[Dataset excerpts]
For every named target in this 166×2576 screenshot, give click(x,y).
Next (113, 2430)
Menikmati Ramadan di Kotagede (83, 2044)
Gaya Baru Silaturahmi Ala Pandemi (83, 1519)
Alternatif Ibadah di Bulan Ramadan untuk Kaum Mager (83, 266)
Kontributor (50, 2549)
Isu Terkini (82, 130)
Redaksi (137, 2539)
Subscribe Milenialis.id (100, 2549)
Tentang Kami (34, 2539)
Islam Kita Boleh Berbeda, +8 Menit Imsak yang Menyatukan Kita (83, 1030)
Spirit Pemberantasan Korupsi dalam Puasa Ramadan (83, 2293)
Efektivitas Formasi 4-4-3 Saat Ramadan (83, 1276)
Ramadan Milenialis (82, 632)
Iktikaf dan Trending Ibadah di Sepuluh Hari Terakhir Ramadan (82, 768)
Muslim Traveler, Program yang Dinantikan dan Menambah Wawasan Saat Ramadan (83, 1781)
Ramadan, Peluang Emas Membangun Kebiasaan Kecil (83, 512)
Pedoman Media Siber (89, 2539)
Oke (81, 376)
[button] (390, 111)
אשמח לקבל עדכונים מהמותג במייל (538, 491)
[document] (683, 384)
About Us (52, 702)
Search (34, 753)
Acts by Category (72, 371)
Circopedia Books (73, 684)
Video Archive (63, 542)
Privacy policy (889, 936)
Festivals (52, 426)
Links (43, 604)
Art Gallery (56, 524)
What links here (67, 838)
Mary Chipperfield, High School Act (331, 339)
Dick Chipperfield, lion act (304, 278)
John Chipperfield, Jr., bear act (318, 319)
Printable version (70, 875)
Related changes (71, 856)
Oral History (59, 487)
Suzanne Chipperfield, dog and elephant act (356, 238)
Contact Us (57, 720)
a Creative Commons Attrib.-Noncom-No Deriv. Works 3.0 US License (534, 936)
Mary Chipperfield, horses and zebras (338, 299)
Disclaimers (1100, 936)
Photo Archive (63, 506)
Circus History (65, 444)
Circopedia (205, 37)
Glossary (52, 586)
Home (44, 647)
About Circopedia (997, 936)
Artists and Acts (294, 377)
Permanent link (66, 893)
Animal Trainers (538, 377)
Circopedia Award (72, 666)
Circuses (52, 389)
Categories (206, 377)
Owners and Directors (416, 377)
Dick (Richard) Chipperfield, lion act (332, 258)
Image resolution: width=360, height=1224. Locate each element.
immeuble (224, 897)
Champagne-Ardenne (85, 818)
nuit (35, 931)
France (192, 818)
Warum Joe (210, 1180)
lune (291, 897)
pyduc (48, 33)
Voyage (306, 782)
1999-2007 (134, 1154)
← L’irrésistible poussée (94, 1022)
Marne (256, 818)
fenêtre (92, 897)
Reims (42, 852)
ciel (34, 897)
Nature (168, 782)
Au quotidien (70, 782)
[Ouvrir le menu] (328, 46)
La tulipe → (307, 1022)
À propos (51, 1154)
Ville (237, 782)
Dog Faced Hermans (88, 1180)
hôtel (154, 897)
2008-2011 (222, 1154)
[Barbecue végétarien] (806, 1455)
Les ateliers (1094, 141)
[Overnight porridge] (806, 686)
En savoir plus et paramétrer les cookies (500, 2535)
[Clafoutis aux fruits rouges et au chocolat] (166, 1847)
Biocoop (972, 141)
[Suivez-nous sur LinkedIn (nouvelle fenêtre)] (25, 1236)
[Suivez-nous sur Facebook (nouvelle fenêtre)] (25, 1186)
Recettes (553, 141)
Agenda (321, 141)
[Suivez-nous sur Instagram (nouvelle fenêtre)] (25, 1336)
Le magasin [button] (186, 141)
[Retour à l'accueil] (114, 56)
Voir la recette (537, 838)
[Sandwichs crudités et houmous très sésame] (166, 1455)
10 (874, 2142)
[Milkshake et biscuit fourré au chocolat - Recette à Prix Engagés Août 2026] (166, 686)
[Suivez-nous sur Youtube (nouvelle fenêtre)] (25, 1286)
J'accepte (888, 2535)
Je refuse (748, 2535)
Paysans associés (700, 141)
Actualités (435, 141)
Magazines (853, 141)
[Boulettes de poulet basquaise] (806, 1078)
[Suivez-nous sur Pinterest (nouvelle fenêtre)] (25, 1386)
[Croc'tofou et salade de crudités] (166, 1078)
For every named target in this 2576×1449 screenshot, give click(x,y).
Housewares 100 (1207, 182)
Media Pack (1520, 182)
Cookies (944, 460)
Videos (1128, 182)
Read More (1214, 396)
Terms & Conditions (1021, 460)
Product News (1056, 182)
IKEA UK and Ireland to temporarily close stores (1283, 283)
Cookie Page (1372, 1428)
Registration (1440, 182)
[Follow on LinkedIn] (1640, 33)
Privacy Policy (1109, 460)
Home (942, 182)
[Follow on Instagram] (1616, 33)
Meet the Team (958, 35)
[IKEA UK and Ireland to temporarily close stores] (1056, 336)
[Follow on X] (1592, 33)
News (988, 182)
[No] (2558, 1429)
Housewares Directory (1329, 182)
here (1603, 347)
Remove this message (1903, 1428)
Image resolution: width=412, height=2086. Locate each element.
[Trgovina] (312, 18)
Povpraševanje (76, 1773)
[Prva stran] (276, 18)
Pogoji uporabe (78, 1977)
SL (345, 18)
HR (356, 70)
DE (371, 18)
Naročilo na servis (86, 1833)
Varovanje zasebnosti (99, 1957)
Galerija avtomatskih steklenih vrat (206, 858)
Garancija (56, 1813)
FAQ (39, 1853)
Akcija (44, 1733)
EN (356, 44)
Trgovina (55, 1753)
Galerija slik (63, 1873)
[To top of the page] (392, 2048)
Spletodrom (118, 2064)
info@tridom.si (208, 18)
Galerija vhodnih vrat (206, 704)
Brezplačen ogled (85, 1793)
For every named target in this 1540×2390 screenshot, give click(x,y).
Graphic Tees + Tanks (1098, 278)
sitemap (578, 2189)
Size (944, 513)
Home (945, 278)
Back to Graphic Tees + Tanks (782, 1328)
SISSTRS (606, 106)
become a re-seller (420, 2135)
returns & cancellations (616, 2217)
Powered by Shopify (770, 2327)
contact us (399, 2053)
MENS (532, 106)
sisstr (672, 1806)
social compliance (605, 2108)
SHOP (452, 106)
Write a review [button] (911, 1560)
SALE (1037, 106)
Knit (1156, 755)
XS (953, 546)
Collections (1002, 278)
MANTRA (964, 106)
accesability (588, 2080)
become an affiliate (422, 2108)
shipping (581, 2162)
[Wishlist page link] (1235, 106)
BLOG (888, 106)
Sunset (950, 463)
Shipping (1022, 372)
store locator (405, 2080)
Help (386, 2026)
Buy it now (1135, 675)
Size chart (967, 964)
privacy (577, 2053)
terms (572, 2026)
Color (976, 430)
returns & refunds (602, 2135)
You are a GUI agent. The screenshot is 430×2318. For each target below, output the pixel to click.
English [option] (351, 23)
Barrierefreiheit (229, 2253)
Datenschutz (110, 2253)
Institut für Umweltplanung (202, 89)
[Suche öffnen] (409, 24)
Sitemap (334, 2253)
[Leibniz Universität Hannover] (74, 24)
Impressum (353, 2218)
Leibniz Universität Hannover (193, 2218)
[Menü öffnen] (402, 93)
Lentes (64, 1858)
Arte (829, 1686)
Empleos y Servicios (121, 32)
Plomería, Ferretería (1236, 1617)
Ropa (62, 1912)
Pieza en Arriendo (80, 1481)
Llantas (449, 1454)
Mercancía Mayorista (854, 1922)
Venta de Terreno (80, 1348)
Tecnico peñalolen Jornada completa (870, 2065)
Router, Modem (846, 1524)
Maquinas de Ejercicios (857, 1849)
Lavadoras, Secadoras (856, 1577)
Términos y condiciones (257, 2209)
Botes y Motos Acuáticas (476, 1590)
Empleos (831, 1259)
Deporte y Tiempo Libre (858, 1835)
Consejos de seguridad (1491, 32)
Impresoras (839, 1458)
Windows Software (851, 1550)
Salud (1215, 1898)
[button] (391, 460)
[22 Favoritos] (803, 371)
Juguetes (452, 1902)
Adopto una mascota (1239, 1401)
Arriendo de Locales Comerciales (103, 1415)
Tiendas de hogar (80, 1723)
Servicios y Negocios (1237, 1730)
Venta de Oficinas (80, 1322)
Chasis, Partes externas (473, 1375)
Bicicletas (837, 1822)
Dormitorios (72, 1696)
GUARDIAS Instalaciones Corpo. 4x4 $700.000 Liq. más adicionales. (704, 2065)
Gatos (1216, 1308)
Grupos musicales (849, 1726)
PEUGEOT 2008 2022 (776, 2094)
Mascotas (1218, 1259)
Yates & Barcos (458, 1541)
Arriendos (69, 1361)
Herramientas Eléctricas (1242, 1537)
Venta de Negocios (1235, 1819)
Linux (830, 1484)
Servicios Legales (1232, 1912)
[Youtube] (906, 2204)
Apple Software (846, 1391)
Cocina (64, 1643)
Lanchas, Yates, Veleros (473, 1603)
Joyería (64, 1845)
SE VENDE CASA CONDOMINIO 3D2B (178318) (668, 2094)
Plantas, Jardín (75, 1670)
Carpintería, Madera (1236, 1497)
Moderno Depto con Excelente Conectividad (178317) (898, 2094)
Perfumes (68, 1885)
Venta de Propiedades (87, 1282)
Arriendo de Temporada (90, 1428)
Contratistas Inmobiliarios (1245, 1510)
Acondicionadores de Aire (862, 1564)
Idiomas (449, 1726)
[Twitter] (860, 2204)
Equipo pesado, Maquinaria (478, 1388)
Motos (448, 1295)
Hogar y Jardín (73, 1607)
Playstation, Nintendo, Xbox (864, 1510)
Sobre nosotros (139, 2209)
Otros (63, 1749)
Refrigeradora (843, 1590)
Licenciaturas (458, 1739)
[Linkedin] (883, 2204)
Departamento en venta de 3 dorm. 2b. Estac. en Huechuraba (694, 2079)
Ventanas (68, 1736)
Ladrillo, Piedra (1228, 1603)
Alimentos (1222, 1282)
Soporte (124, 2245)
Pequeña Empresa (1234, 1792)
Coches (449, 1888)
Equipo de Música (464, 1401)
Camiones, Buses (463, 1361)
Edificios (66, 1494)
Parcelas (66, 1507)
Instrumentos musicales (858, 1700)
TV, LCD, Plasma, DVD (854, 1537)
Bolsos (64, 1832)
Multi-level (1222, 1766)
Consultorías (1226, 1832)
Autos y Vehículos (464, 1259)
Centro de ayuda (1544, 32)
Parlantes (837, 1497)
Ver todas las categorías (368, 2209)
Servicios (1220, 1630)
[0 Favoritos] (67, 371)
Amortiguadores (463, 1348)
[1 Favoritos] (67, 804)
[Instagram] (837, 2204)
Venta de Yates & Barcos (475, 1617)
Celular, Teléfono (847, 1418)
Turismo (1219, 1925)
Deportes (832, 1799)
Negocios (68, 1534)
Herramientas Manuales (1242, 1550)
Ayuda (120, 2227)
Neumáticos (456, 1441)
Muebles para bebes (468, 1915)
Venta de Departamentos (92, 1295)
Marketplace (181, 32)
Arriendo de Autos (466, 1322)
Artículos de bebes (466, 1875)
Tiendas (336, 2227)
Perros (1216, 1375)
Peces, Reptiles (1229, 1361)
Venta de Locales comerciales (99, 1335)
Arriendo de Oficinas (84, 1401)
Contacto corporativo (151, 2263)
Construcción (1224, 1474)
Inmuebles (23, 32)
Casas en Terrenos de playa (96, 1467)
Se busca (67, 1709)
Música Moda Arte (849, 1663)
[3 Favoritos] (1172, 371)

[Problem details]
In the records above, find each line with the word "close" and copy it out.

[Result of the task]
IKEA UK and Ireland to temporarily close stores (1283, 283)
[IKEA UK and Ireland to temporarily close stores] (1056, 336)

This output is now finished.